HD 90362

Observation data Epoch J2000 Equinox ICRS
- Constellation: Sextans
- Right ascension: 10^{h} 25^{m} 44.27091^{s}
- Declination: −07° 03′ 35.3764″
- Apparent magnitude (V): 5.56

Characteristics
- Evolutionary stage: AGB
- Spectral type: K6 III Fe −0.5
- U−B color index: +1.86
- B−V color index: +1.53
- Variable type: suspected

Astrometry
- Radial velocity (R_{v}): 35.60±0.25 km/s
- Proper motion (μ): RA: −135.763 mas/yr Dec.: +130.341 mas/yr
- Parallax (π): 7.127±0.1702 mas
- Distance: 460 ± 10 ly (140 ± 3 pc)
- Absolute magnitude (M_{V}): +0.19

Details
- Mass: 0.44±0.14 M_{☉}
- Radius: 41.1±2.1 R_{☉}
- Luminosity: 252±9 L_{☉}
- Surface gravity (log g): 0.96^{+0.02} _{−0.03} cgs
- Temperature: 3,804 K
- Metallicity [Fe/H]: −0.10±0.05 dex
- Rotational velocity (v sin i): 1.5±1.0 km/s
- Age: 11.0^{+1.9} _{−1.6} Gyr
- Other designations: 47 G. Sextantis, NSV 18399, BD−06°3146, FK5 2836, GC 14321, HD 90362, HIP 51046, HR 4092, SAO 137557, CCDM J10258-0704A, WDS J10257-0704A, TIC 36881111

Database references
- SIMBAD: data

= HD 90362 =

Suspected variable star; Sextans

HD 90362 (HR 4092; 47 G. Sextantis) is a solitary star located in the equatorial constellation of Sextans. It is faintly visible to the naked eye as a redish-orange-hued point of light with an apparent magnitude of 5.56. Gaia DR3 parallax measurements imply a distance of approximately 460 light-years and it is receding with a heliocentric radial velocity of 35.6 km/s. At its current distance, HD 90362's brightness is diminished by an interstellar extinction of 0.19 magnitudes and it has an absolute magnitude of +0.19.
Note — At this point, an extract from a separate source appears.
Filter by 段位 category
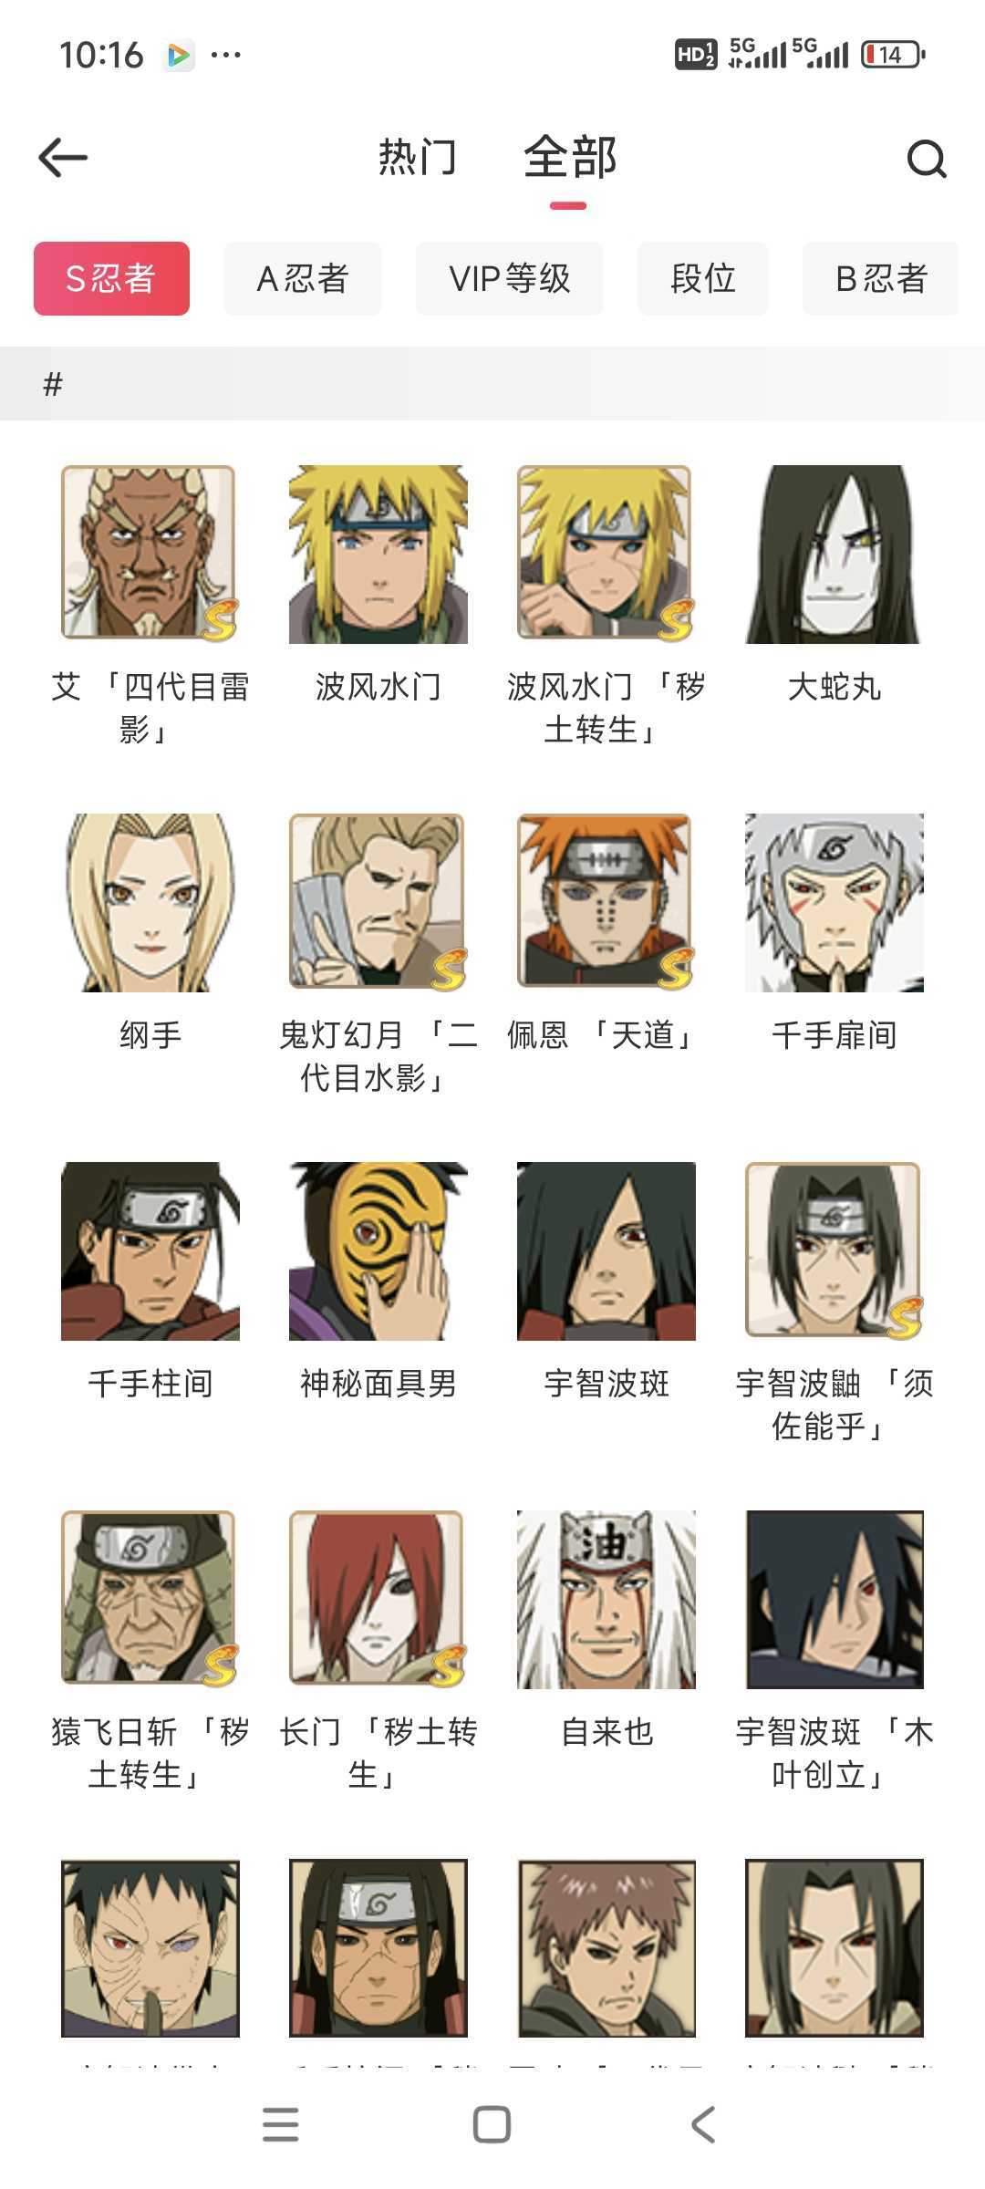The height and width of the screenshot is (2189, 985). point(703,278)
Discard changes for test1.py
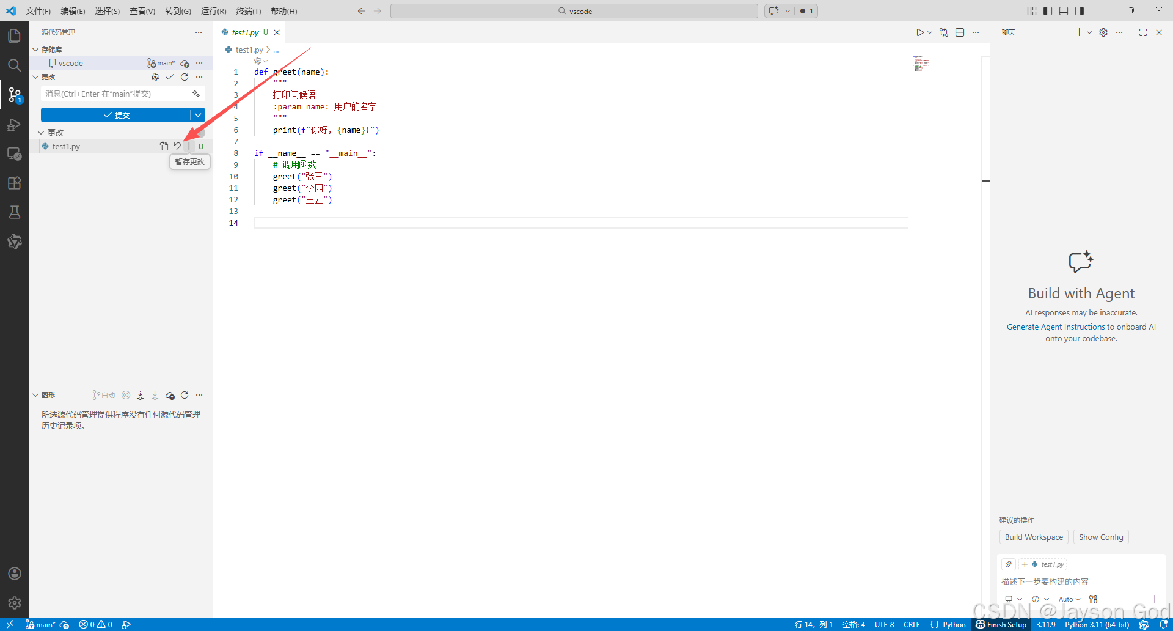 point(177,146)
HD 90362 is an old population II star with a stellar classification of K6 III Fe −0.5, indicating that it is an evolved K-type giant that has exhausted hydrogen at its core and left the main sequence along with a mild spectral underabundance of iron. It is currently on the asymptotic giant branch, generating energy via the fusion of hydrogen and helium shells around an inert carbon core. It has only 44% the mass of the Sun but at the age of 11 billion years, it has expanded to 41.1 times the radius of the Sun. It radiates 252 times the luminosity of the Sun from its enlarged photosphere at an effective temperature of 3804 K. HD 90362 is metal deficient with an iron abundance of [Fe/H] = −0.1 or 79.4% of the Sun's and it spins slowly with a projected rotational velocity of approximately 1.5 km/s.

The variability of the star was first detected in 1997 by the Hipparcos mission. It found variations between 5.69 and 5.72 in the Hipparcos passband. As of 2004, its variability has not been confirmed. HD 90362 has an optical companion located 142.6" away along a position angle of 100° as of 2010. It was first observed by M. Scaria in 1981.